## TRY IT:
Read the data below. Every line holding the string "computer" must be copied.
┌──
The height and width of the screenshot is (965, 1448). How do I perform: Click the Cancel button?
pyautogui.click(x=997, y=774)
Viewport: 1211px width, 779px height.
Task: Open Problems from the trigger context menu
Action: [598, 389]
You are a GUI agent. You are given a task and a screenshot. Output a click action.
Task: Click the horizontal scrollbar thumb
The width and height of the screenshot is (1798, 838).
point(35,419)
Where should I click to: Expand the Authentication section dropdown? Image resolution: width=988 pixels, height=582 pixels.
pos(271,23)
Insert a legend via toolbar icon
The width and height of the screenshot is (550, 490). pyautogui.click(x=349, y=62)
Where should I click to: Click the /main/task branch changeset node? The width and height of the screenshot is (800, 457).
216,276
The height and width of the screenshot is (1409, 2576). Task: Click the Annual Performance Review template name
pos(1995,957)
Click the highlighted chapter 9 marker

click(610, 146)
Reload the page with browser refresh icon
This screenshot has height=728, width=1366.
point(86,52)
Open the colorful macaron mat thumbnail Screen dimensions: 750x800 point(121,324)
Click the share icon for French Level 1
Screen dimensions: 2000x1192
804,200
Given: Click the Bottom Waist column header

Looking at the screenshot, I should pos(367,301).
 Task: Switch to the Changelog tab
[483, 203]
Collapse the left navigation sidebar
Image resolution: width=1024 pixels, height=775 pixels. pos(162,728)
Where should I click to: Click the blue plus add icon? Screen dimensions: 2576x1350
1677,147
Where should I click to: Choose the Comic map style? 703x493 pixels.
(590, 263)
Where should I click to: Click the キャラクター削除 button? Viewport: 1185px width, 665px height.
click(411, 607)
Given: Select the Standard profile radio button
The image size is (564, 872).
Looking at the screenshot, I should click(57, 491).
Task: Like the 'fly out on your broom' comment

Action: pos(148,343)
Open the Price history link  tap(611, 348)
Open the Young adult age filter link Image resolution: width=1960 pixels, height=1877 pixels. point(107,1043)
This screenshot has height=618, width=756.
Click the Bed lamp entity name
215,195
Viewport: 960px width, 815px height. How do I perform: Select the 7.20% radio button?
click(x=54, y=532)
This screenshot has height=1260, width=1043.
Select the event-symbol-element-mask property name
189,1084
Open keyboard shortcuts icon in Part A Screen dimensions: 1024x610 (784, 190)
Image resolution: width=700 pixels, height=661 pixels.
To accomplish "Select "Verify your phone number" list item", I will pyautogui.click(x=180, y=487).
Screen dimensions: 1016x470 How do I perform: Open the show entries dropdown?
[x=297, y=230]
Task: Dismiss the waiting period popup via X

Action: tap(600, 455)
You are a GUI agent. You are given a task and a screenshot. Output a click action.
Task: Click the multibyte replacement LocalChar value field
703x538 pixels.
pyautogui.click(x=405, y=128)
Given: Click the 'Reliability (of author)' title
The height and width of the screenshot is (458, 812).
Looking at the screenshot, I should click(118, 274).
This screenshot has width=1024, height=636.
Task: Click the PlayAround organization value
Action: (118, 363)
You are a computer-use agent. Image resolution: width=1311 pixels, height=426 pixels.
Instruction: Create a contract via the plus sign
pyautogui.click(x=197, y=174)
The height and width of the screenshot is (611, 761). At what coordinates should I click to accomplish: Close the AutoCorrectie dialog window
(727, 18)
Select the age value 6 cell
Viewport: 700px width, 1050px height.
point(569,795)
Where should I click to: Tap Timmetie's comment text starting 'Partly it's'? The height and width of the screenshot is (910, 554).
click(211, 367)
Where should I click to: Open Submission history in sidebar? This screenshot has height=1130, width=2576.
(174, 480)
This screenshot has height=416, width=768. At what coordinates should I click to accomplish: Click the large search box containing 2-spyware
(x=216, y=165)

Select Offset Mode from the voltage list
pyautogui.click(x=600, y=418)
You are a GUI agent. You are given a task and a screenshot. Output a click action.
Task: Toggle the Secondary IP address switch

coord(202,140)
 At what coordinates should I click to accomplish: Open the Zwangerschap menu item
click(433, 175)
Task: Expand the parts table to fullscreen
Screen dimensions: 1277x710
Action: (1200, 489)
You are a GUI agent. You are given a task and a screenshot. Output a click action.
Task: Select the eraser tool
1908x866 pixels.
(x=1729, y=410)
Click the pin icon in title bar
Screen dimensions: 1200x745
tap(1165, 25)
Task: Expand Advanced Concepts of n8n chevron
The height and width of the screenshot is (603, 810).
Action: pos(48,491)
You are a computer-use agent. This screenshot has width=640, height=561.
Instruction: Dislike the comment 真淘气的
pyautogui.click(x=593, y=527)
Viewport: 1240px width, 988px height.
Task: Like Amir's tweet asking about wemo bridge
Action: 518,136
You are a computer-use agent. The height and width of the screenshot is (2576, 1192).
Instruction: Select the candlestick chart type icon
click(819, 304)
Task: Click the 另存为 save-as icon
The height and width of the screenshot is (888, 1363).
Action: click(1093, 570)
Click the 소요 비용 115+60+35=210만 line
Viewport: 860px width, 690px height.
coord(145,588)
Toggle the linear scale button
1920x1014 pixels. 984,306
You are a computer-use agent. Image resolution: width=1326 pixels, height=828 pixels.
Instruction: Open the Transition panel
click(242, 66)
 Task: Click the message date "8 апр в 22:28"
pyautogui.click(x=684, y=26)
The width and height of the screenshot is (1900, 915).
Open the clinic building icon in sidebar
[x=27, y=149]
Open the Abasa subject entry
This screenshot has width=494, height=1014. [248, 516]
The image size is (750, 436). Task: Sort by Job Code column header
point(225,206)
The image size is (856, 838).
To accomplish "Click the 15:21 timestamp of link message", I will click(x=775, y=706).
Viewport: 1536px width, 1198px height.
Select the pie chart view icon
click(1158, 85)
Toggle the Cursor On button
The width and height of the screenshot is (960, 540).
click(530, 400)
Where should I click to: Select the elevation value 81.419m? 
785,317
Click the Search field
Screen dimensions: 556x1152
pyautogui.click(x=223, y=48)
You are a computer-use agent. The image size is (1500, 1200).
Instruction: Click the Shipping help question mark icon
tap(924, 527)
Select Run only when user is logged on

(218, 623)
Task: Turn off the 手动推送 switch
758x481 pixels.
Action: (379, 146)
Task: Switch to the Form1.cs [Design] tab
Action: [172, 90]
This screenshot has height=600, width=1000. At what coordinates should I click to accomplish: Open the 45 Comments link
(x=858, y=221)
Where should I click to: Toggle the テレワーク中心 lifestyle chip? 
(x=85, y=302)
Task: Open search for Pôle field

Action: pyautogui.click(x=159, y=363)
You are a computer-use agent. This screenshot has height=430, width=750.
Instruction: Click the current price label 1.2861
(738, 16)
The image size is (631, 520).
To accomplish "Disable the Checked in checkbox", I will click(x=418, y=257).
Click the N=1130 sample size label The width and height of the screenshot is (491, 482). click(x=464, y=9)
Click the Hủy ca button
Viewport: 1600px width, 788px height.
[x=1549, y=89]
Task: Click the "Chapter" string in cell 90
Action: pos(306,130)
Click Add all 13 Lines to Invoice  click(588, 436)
└──
## SOLUTION BELOW:
You are a computer-use agent. Image resolution: width=1311 pixels, height=426 pixels.
You are a computer-use agent. This screenshot has width=640, height=561.
You are a computer-use agent. The height and width of the screenshot is (2576, 1192).
You are a computer-use agent. Image resolution: width=1326 pixels, height=828 pixels.
You are a computer-use agent. The image size is (1500, 1200).
You are a computer-use agent. This screenshot has height=430, width=750.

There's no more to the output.